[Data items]
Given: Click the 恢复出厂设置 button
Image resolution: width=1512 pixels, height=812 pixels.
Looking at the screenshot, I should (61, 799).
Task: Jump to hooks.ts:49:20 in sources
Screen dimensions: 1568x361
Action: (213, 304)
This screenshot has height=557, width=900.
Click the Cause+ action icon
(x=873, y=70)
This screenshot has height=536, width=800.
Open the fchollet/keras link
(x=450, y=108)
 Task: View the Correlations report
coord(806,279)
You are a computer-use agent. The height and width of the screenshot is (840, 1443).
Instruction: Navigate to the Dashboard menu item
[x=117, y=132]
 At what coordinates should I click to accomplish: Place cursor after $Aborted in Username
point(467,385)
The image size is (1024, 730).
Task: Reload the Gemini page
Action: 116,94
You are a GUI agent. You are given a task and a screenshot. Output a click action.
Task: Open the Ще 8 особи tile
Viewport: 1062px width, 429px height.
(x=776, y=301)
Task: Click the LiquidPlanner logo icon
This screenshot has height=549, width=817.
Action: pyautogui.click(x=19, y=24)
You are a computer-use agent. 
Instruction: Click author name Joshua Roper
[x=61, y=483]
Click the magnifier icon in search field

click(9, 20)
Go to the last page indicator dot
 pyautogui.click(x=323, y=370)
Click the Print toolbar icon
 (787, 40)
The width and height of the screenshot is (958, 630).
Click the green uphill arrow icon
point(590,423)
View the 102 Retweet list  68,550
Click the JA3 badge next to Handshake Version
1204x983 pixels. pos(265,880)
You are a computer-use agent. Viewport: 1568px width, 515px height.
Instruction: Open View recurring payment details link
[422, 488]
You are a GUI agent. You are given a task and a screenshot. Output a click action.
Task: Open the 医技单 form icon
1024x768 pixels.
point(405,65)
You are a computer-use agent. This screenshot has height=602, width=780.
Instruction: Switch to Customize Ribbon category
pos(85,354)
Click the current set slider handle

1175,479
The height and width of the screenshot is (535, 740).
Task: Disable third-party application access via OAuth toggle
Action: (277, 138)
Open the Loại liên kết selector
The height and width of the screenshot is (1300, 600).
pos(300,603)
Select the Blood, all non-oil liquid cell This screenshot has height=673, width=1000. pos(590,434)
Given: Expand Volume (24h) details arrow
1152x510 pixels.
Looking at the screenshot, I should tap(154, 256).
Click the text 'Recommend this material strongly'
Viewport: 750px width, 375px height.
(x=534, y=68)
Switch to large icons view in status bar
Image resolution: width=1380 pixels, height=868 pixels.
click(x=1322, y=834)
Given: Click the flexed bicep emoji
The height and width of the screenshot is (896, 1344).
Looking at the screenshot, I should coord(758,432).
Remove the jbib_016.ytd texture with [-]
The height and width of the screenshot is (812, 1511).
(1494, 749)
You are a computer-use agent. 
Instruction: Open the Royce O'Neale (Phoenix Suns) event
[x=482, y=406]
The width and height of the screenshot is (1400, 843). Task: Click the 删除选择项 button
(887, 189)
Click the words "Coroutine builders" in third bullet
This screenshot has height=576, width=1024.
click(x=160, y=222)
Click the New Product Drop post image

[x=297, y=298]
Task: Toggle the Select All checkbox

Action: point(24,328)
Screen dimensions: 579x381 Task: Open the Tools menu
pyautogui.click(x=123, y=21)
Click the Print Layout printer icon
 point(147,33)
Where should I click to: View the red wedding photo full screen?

[Job] Find each line in the entries above that contains the word "pixels" and copy those lines out. Letter case must match.

[Solution for this task]
Image resolution: width=1512 pixels, height=812 pixels.
1204x983 pixels. pos(265,880)
1024x768 pixels.
1152x510 pixels.
Image resolution: width=1380 pixels, height=868 pixels.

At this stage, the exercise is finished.